To work out the areas of the various coloured bands, we must work out the area of each half of the shape. For simplicity, we'll take the smallest semicircles (the red and blue ones at either side of the picture) to have an area of 1 unit, so the succesively bigger semicircles have areas of $2^2, 3^2, 4^2 \text{ and }5^2$ (including the cut-out region).

Let's take the example of the green band. To work out the area of the top half, we will take away the area of the yellow semicircle (including the cut-out region) from the green semicircle, so the area of the top of the green band is $4^2-3^2 = 16 - 9 = 7$ units of area.
Likewise, we work out the area of the bottom half to be $2^2 - 1^2 = 4 - 1 = 3$.

The total area of the green shape is $7+3=10$ units (where, if you recall, 1 unit is the area of the top half of the red shape).

Now we'll generalise: we'll take a circle where the number of coloured bands is $x$ and we'll pick the $n^{th}$ band from the left (so in the previous example, $x=5$ and our for our green band, $n=4$).

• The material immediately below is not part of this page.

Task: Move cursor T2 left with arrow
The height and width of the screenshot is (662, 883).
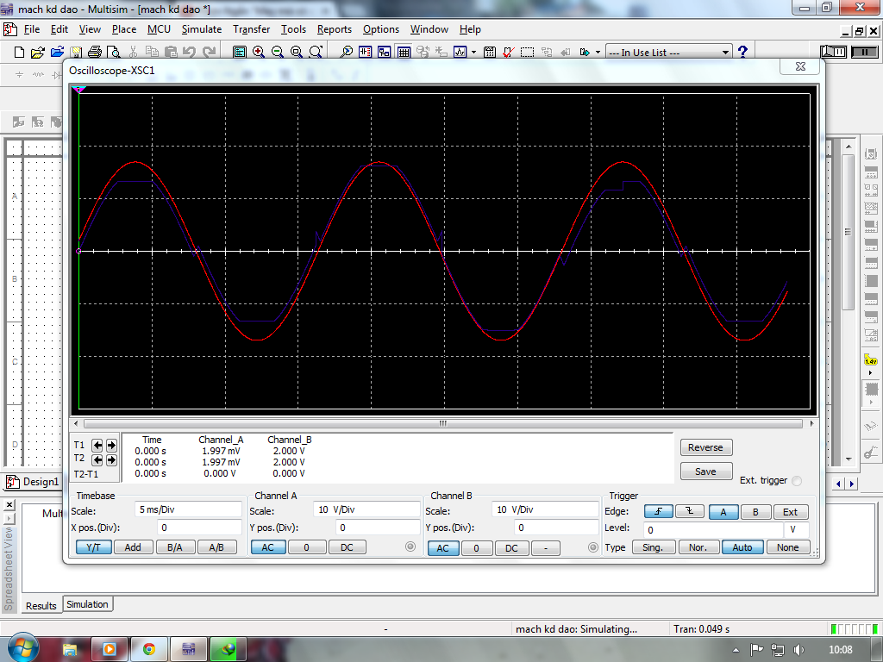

So, we need to separately calculate the top and bottom halves.
The area of the top half will be $A_1 = n^2 - (n-1)^2$ (like the green area was $4^2 - 3^2$).
The area of the bottom half will be $A_2 = (x+1-n)^2 - (x-n)^2$ (that makes the green area $2^2 - 1^2$).

Add the two areas together and we get $A = A_1 + A_2 = [n^2 - (n-1)^2] + [(x+1-n)^2 - (x-n)^2]$

Now it's just a case of working through the algebra:
Expand the brackets: $A = [n^2 -n^2 +2n -1] + [x^2 +x -xn +x +1 -n -xn -n +n^2 - (x^2 -2xn +n^2)]$
Regrouping the like terms and cancelling out, we end up with:
$A = [2n-1] + [x^2 +2x -2xn +1 -2n +n^2 - x^2 +2xn -n^2]$

Cancelling the remaining parts we finally get: $A = 2x$

As you can see, the $n$ terms have been eliminated - all the bands will have an area of $2x$, where $x$ is the number of coloured wavy shapes. This agrees nicely with the area of the green shape we worked out above - the area was 10, and indeed, the number of colours in the example image is 5, so $2x=2 \times 5 = 10$.

So, to conclude, the area of each of the "waves" in a shape such as this is $2 \times$ [the number of wavy shapes]$\times$ [the area of the smallest semicircle].

All the waves in a given image will have the same area.

Throughout this process, we have defined 1 unit to be the area of the smallest semicircle. We could well have decided to define 1 unit to be the radius of the smallest semicircle; indeed, this would appear to be more obvious a unit to use. However, we would then have had to use the formula $A=\pi r^2$, which would unnecessarily clutter and complicate the already tedious algebra, only to get a similar answer. This answer would in fact be $x \times \pi$ square units, since $2x$ semicircles is $x$ whole circles, and as mentioned, the area of a circle = $\pi r^2$, so a radius of 1 means an area of $\pi$. Regardless of which units we choose, the fact remains that all the bands in a circle have exactly the same area, which is $\frac{1}{x}$ of the area of the complete circle (thus the green band in the example image takes up exactly 1/5 of the total area of the circle, as do the red, orange, yellow and blue bands).